**ACTIVITY**: The required output is the line containing "Task: Open the Show All Statistics link" followed by each line through the end of the data below, repeated exactly and with nothing added.

**Stored data entries**:
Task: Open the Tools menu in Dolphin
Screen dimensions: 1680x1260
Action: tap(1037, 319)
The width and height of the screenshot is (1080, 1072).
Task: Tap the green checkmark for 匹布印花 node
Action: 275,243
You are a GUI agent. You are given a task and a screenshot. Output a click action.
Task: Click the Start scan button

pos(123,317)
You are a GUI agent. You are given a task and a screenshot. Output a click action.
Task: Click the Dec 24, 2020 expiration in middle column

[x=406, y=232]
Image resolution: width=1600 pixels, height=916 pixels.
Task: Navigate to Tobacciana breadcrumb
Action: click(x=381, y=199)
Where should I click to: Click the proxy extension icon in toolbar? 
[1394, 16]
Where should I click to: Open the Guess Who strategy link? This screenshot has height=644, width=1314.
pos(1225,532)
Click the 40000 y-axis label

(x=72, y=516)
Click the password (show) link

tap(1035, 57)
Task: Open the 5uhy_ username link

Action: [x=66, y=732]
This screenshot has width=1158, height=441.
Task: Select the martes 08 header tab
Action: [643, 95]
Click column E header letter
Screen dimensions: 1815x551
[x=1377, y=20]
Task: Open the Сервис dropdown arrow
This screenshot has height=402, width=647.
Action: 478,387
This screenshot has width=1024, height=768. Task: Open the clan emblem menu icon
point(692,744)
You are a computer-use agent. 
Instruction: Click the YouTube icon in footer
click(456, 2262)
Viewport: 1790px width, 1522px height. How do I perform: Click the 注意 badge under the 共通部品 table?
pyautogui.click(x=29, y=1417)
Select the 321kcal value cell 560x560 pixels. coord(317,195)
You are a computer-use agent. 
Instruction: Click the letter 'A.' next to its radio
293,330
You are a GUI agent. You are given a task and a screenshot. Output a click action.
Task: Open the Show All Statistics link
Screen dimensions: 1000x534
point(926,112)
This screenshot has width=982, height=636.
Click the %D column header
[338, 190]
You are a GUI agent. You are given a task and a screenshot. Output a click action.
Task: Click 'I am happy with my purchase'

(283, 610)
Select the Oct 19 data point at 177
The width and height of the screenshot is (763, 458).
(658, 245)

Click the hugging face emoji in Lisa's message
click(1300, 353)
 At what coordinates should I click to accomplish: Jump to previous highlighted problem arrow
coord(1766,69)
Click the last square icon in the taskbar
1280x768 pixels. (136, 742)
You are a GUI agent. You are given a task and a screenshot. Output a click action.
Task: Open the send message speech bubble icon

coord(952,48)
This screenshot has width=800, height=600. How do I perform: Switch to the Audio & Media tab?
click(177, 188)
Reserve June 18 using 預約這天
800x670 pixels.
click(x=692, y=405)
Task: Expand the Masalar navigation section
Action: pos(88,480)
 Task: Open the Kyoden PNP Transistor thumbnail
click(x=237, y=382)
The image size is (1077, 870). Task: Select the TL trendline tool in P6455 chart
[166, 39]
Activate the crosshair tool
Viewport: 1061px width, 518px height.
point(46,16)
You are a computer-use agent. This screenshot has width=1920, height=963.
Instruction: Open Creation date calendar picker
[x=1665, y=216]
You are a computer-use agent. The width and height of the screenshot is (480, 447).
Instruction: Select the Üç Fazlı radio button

**RESULT FOR THIS TASK**:
Task: Open the Show All Statistics link
Screen dimensions: 1000x534
point(926,112)
This screenshot has width=982, height=636.
Click the %D column header
[338, 190]
You are a GUI agent. You are given a task and a screenshot. Output a click action.
Task: Click 'I am happy with my purchase'

(283, 610)
Select the Oct 19 data point at 177
The width and height of the screenshot is (763, 458).
(658, 245)

Click the hugging face emoji in Lisa's message
click(1300, 353)
 At what coordinates should I click to accomplish: Jump to previous highlighted problem arrow
coord(1766,69)
Click the last square icon in the taskbar
1280x768 pixels. (136, 742)
You are a GUI agent. You are given a task and a screenshot. Output a click action.
Task: Open the send message speech bubble icon

coord(952,48)
This screenshot has width=800, height=600. How do I perform: Switch to the Audio & Media tab?
click(177, 188)
Reserve June 18 using 預約這天
800x670 pixels.
click(x=692, y=405)
Task: Expand the Masalar navigation section
Action: pos(88,480)
 Task: Open the Kyoden PNP Transistor thumbnail
click(x=237, y=382)
The image size is (1077, 870). Task: Select the TL trendline tool in P6455 chart
[166, 39]
Activate the crosshair tool
Viewport: 1061px width, 518px height.
point(46,16)
You are a computer-use agent. This screenshot has width=1920, height=963.
Instruction: Open Creation date calendar picker
[x=1665, y=216]
You are a computer-use agent. The width and height of the screenshot is (480, 447).
Instruction: Select the Üç Fazlı radio button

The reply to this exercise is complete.